Anschlag in New York Attentäter wird Terrorismus vorgeworfen

Die New Yorker Polizei hat den mutmaßlichen Attentäter von Manhattan formell des Terrorismus beschuldigt. Außerdem wird ihm der illegale Besitz einer Waffe vorgeworfen.

Polizist in der Nähe des Tatorts in New York
AFP

Polizist in der Nähe des Tatorts in New York


Dem 27-jährigen mutmaßlichen Attentäter von New York wird angelastet, einen Terrorakt "unterstützt" und terroristische Drohungen ausgestoßen zu haben. Das teilte die Polizei am Dienstag mit. Außerdem wird ihm der illegale Besitz einer Waffe vorgeworfen.

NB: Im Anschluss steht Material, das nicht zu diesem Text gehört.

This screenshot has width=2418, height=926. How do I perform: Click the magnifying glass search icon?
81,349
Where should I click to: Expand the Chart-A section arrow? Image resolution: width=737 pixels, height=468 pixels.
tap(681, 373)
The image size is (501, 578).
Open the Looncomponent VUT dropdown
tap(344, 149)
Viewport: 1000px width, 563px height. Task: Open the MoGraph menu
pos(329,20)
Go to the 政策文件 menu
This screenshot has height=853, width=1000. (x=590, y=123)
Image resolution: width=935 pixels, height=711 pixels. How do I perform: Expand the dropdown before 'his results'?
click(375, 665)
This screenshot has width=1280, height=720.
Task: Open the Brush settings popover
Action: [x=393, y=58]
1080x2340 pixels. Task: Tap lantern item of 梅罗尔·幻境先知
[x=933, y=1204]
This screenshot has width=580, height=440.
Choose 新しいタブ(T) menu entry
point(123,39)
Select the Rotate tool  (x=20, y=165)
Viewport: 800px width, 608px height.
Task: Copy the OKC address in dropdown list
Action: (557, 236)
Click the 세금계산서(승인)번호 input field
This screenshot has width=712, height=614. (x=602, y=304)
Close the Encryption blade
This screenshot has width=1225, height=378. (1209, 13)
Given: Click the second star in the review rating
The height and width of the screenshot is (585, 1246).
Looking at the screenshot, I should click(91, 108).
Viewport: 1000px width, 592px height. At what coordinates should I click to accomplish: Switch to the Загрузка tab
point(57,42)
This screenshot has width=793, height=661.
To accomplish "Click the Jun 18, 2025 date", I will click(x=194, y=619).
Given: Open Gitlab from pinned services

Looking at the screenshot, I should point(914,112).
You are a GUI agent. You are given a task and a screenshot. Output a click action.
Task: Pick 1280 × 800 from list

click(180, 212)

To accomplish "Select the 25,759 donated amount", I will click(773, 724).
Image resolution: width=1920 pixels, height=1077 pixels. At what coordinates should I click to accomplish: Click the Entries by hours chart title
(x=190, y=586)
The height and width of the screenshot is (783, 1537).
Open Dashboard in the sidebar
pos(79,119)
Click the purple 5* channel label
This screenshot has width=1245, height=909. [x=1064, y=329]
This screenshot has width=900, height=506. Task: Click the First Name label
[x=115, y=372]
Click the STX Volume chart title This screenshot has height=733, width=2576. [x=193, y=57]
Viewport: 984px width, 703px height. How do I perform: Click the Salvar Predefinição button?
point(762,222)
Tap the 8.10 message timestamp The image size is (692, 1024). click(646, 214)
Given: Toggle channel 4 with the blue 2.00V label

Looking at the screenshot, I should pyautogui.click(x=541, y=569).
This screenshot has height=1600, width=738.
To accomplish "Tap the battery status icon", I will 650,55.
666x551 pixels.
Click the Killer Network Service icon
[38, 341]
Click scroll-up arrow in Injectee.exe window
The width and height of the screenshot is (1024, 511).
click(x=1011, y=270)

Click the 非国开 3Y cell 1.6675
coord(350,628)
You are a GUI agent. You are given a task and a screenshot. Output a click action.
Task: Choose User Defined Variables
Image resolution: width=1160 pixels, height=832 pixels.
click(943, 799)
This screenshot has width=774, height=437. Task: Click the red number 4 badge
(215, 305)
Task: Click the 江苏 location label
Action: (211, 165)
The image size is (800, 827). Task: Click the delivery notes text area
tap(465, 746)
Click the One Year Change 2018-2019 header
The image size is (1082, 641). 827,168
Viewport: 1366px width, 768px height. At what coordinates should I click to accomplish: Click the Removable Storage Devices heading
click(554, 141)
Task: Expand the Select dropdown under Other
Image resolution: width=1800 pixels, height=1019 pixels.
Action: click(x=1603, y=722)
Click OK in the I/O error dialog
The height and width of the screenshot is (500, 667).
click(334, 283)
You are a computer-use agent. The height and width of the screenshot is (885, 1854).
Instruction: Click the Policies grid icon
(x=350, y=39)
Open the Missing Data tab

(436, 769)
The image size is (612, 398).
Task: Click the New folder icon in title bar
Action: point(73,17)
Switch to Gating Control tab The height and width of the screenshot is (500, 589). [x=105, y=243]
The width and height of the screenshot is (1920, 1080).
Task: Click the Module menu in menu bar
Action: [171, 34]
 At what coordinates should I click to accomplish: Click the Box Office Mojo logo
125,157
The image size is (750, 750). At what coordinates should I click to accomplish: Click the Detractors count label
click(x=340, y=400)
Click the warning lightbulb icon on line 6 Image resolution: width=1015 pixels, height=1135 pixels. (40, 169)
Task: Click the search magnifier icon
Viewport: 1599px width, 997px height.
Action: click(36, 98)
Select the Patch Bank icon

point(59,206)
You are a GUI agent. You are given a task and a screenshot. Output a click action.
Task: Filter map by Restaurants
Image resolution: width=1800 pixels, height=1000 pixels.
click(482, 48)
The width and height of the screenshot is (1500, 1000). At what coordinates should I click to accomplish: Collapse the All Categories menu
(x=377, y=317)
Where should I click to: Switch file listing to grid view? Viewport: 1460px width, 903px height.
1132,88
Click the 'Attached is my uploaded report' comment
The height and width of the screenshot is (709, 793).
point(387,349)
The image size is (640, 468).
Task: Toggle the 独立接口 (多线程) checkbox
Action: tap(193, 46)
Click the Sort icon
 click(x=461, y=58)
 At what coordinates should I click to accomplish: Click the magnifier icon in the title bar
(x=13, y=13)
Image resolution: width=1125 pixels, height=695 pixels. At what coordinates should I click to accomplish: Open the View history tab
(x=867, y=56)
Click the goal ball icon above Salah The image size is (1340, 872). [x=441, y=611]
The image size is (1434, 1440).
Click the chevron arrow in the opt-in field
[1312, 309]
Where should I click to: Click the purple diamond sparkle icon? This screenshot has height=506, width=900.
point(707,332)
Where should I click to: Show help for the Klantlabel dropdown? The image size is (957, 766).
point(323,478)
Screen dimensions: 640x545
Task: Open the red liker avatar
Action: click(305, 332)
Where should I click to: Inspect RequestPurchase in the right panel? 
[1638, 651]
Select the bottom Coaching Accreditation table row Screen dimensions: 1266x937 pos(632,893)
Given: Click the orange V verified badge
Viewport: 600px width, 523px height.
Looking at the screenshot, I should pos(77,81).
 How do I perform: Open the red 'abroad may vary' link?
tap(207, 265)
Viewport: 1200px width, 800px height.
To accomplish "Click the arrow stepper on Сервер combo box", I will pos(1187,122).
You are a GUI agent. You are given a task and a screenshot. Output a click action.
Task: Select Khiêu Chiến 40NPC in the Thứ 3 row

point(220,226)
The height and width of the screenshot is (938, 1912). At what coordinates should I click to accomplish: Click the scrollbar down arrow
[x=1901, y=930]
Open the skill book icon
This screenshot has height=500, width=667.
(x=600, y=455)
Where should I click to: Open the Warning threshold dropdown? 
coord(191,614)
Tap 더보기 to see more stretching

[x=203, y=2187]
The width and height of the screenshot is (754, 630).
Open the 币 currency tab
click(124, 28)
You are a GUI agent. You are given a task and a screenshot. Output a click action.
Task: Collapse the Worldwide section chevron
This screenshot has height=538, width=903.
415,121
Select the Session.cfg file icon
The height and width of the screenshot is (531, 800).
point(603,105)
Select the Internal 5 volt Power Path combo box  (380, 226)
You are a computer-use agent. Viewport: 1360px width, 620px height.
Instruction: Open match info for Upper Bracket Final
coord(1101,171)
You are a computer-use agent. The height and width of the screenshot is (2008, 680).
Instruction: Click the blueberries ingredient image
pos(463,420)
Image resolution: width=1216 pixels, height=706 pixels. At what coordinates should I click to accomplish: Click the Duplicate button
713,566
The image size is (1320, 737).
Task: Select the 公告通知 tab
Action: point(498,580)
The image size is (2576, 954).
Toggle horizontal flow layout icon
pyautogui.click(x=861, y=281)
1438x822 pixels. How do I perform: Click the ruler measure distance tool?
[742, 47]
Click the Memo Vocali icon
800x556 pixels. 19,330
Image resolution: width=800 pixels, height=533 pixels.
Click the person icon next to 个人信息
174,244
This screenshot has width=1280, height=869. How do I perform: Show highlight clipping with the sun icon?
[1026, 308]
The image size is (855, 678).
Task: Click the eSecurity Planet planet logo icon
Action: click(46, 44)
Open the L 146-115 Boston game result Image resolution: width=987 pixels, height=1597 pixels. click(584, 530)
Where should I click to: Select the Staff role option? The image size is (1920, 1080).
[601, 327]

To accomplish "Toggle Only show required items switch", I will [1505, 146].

Der Mann soll am Montag eine selbst gebastelte Bombe während des Berufsverkehrs am Bahnhof Port Authority in Manhattan gezündet haben. Ermittlern zufolge habe er im Internet Propaganda der Extremistenorganisation "Islamischer Staat" (IS) angeschaut. Die Polizei in Bangladesch, dem Heimatland des Mannes, befragte am Dienstag dessen Frau. Er habe Rache für US-Luftangriffe im Irak und in Syrien üben wollen.

Bürgermeister Bill de Blasio hatte von einem "versuchten Terroranschlag" gesprochen. Neben dem mutmaßlichen Einzeltäter wurden nach Behördenangaben drei weitere Menschen verletzt.

Bei dem Sprengsatz habe es sich um eine Art Rohrbombe gehandelt, die der mutmaßliche Täter an seinem Körper getragen habe, sagte der Gouverneur von New York, Andrew Cuomo. Es sei eine amateurhaft zusammengebaute Konstruktion gewesen.